### BRANO DA LEGGERE ###

La chiamano "shut-in economy", economia al chiuso, tra i confini. E non è una parolaccia, ma solo il modo per dire come le persone comprano, lavorano, studiano, desiderano... 

Era già tra noi, ma ora non è più una scelta, è un obbligo, dal momento che letteralmente non si può più uscire di casa per un tempo che nessuno è in grado di determinare. Come già i biologi da tempo dicono agli economisti, ognuno dipende da tutti e tutti dipendono anche da ognuno. Benvenuti nella società della complessità. 


L'analisi di Gordon Lichfield, direttore di MIT Technology Review, dice chiaramente che questa epidemia del Covid19 porterà a una stagione di adattamento dei modi in cui si potrà socializzare. Già adesso riceviamo ogni giorno consigli per rimanere in forma e come Jane Fonda negli anni 80 ho amiche che passano le giornate in tuta davanti allo schermo. Mio padre, non potendo andare in palestra, ha comprato la cyclette e l’ha messa in portineria dove ogni giorno si reca per fare i suoi esercizi di riabilitazione.

In questa shut-in economy quali parole cambieranno il loro senso? E con quali effetti?


La parola Prossimità sarà ripensata perché non potendo vivere a lungo fisicamente distanti gli uni dagli altri, dovremo imparare a essere prossimi e vicini pur nella distanza. 
La parole Sicurezza può trovare nuovi significati perché l’epidemia ci sta chiedendo di passare dall’occuparci della nostra sicurezza a iniziare a preoccuparti e prenderci cura della sicurezza degli altri. Concetto molto difficile da assumere in una società votata all’individualismo.

### DATI FORNITI ###

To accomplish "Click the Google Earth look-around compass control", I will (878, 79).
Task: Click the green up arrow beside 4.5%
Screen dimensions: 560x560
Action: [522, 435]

###

== CONSEGNE DELL'ESERCIZIO ==
1. Riassumi in due frasi il brano sulla shut-in economy.
2. Prolunga, per favore, il brano sulla shut-in economy a partire dalla sua ultima frase.
L'elenco non serve per svolgere l'esercizio.

== RISPOSTE PER CONSEGNA ==
1. La shut-in economy, cioè il modo in cui le persone comprano, lavorano e studiano al chiuso, oggi non è più una scelta ma un obbligo, e secondo Gordon Lichfield l'epidemia di Covid19 porterà ad adattare i modi di socializzare. In questa economia la parola prossimità sarà ripensata come vicinanza pur nella distanza, mentre la parola sicurezza potrà significare anche prendersi cura della sicurezza degli altri.

2.
La parola Ascolto ci chiama in appello perché, lontani da tutti, ci rendiamo di quanto abbiamo bisogno di essere ascoltati, nelle nostre paure, nelle nostre insicurezze, nella mancanza di risposte.

E cosa comportano questi tre slittamenti semantici per le nuove forme di leadership che si prospettano? Per chi ha la responsabilità di altre persone, per chi non può abbattersi dietro a visioni apocalittiche dovendo creare le condizioni perché i propri collaboratori non si demotivino, non si sentano abbandonati?


Comportano soprattutto la capacità di stare in bilico tra razionalità ed empatia, tra efficienza dello smart working e prossimità alle persone, tra la necessità di seguire programmi definiti e la capacità di coinvolgere le persone partendo da sinceri processi di ascolto. Comportano la capacità di essere funamboli, di abitare la dicotomia, di accettare le contraddizioni.


E soprattutto è il momento questo per attingere tutti alle proprie risorse interiori, imparando a stare bene con se stessi, a ritornare a farsi domande, a non cercare risposte confezionate, a fidarsi della propria immaginazione, ad accettare la paura, la fragilità e il proprio senso del tragico come valori positivi e utili per essere maggiormente reattivi e propositivi e contribuire al cambiamento, senza troppo subirlo.